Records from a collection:
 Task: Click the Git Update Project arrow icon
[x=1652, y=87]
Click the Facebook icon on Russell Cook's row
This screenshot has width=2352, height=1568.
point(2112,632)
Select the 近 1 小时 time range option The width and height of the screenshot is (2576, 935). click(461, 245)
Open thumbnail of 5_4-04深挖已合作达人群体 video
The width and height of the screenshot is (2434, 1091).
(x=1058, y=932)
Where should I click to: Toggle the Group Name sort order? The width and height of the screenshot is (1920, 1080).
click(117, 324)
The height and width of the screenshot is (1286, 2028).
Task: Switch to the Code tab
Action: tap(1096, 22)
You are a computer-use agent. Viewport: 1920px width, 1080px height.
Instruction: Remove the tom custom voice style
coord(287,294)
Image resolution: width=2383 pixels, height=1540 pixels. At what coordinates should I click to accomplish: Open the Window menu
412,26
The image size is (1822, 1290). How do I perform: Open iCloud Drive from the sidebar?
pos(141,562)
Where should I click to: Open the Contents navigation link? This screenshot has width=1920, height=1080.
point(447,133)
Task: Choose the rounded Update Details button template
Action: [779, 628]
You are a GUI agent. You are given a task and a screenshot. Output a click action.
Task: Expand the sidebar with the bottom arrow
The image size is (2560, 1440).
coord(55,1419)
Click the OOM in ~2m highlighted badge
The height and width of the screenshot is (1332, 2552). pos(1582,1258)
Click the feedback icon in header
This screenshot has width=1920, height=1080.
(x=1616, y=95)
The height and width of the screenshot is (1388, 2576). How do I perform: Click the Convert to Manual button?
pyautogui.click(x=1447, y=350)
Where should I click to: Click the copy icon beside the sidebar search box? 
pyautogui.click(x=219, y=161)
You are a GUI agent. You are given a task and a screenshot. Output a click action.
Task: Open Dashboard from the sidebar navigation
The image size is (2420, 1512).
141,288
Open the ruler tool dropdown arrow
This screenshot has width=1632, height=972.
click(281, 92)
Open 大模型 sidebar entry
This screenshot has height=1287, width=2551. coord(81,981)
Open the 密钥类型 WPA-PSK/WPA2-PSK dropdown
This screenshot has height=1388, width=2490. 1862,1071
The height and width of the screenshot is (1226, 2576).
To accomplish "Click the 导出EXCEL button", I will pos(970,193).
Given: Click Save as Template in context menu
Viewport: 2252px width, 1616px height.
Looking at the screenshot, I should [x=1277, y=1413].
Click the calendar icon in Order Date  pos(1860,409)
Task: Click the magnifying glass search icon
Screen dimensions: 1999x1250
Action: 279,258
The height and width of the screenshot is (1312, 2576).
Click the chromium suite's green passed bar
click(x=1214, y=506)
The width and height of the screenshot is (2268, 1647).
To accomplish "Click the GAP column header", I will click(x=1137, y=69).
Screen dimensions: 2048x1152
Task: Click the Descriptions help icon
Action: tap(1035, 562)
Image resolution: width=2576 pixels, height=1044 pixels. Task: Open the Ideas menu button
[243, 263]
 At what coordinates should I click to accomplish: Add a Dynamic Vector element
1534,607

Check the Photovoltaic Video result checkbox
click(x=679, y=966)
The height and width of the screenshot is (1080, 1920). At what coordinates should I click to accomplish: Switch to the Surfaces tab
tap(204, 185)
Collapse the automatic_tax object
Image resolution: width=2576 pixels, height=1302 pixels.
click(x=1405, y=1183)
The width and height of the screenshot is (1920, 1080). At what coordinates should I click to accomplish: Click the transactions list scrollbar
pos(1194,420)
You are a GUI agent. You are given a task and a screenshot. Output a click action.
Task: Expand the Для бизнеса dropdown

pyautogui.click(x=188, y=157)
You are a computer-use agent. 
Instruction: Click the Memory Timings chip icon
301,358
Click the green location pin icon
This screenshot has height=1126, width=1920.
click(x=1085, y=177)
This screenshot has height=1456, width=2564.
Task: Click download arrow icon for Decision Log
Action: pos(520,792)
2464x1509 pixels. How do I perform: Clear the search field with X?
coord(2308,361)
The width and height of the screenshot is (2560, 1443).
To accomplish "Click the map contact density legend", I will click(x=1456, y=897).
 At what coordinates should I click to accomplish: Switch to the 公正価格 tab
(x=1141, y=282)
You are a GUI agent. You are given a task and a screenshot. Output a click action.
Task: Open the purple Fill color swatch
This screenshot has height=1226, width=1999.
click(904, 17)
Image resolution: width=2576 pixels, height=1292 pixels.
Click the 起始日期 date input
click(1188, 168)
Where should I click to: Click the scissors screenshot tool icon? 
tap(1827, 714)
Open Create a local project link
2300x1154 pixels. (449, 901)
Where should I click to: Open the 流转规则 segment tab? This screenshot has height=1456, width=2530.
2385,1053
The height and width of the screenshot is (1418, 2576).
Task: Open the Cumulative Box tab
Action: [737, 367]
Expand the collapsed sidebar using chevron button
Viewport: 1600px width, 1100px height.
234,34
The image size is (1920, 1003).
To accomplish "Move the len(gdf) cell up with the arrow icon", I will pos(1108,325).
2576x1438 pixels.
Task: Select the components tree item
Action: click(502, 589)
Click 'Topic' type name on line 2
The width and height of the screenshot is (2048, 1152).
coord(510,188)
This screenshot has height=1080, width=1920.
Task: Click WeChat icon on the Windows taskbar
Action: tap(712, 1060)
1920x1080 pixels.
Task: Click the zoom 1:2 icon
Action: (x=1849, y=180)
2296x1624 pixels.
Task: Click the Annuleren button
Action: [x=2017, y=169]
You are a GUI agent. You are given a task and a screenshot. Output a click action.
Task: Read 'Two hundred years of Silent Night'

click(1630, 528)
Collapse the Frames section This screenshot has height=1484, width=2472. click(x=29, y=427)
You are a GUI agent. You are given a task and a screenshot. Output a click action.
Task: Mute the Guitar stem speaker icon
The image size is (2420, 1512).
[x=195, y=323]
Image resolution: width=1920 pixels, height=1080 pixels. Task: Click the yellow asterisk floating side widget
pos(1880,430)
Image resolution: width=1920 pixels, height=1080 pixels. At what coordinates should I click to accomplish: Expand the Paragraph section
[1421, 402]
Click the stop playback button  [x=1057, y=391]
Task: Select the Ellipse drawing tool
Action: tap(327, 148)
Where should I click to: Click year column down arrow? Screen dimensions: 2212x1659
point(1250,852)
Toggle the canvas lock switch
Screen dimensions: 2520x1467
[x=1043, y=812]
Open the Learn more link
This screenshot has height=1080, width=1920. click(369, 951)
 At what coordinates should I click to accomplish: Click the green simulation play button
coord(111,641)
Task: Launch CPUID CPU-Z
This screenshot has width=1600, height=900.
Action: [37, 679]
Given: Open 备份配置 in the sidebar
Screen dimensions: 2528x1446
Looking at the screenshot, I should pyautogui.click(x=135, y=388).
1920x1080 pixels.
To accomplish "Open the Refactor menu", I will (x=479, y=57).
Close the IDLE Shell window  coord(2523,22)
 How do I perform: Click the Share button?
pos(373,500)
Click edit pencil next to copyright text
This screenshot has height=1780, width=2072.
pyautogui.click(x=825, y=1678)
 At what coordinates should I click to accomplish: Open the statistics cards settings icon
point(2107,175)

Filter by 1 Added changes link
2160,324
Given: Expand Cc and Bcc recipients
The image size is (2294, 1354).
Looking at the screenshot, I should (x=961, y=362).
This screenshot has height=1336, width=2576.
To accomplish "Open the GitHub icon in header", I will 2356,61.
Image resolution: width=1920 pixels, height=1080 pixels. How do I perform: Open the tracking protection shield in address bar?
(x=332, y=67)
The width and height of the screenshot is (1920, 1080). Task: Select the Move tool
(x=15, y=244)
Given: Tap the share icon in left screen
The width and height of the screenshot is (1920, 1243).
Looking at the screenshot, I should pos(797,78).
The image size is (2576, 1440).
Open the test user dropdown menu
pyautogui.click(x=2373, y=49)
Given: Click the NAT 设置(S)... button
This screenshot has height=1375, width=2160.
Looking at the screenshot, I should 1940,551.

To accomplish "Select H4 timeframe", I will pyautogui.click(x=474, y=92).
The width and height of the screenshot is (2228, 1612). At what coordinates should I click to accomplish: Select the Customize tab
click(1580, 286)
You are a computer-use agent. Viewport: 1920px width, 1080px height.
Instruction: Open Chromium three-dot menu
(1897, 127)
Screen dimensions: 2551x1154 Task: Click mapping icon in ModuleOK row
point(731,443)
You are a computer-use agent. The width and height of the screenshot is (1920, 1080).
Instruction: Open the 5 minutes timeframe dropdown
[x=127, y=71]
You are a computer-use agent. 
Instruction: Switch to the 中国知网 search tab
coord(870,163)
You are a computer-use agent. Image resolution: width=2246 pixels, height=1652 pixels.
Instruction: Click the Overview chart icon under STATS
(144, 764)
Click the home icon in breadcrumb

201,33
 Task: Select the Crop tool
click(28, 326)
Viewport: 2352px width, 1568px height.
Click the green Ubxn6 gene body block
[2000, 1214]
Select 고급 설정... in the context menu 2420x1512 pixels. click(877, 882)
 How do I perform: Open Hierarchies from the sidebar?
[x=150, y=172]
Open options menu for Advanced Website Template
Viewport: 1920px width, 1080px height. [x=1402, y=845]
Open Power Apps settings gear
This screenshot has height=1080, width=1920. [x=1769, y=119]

EXERCISE BRIEF. Write down, word for word, the lines above from the one containing "Screen dimensions: 2520x1467" through the one containing "Given: Open 备份配置 in the sidebar", both ends included.

SOLUTION TO THE PROBLEM.
Screen dimensions: 2520x1467
[x=1043, y=812]
Open the Learn more link
This screenshot has height=1080, width=1920. click(369, 951)
 At what coordinates should I click to accomplish: Click the green simulation play button
coord(111,641)
Task: Launch CPUID CPU-Z
This screenshot has width=1600, height=900.
Action: [37, 679]
Given: Open 备份配置 in the sidebar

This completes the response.